Continuant son racolage, Pujols, accompagné de son complice, s’arrêta dans tous les ports d’importance de la côte catalane : Barcelone, Matarùo, Loret de Mar, Palamos, l’Escala ; bientôt le petit navire fut plein de promesses d’embarquement. Cependant, il lui restait encore certaines choses à faire. Ayant fixé ses rendez-vous à ses futurs passagers, Pujols plaça son bateau entre la côte et le vent du large et, de bordées en bordées, remonta vers son Roussillon natal.

Il doubla bientôt le Cap de Creus, près de Cadaquès et, coupant au court, visa la pointe du cap Cerbère. Le vent du sud gonflait la voile triangulaire, le bateau filait grande allure. Bientôt, au fur et à mesure que Pujols laissait à bâbord les collines de Catalogne, lui apparurent les premiers contreforts des Pyrénées, masse indistincte et pesante. Encore quelques encablures et il doubla le cap Béar, dans un décor aux contours floutés par la chaleur. Comme chaque fois, Pujols eut l’impression que la timide péninsule était faite de la patte d’un chat de pierre qui s’aventurait à se mouiller les griffes, il passa bien à son large.

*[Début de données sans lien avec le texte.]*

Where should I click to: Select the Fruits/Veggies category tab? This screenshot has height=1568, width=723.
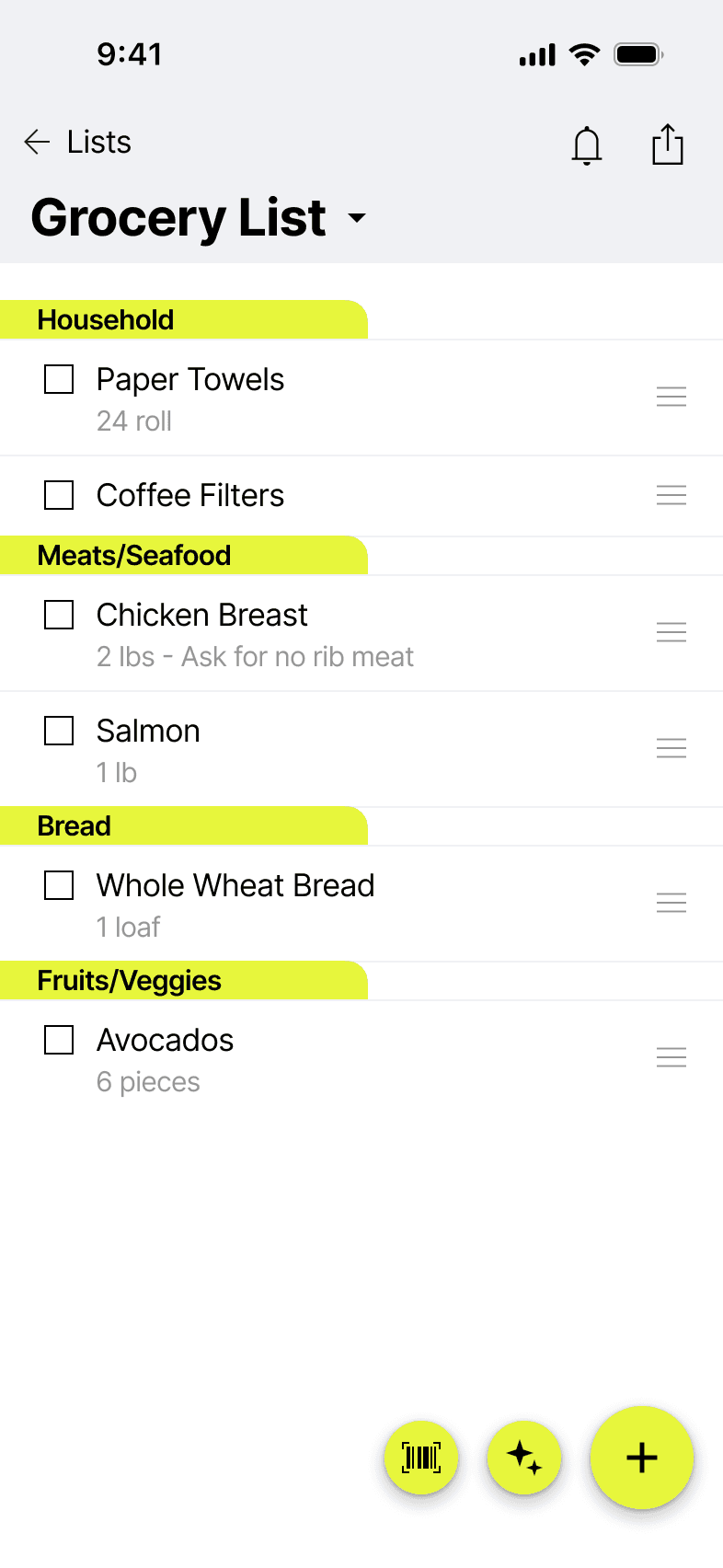[x=130, y=981]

Et comme chaque fois également, Pujols sentit une indicible langueur s’emparer de tout son être. La pointe du cap Béar marquait l’entrée au pays de son enfance. C’était là, dans les plaines sablonneuses de l’embouchure du Tech, qu’il avait vu le jour, quatre ans avant le siècle, à la suite d’un drame coutumier (son père, soldat de Dugommier revenant de triomphe, y avait violé sa mère, brisant sa vie et ses rêves de mariage ; il était parti le lendemain, laissant trois pièces sur la table – c’était bien la peine de faire tant d’histoire, tiens ; et elle, chose inerte, recroquevillée dans un coin de la paillotte, regard vide sur le néant à venir, pour toujours enchaînée au drame – il y a parfois bien du malheur).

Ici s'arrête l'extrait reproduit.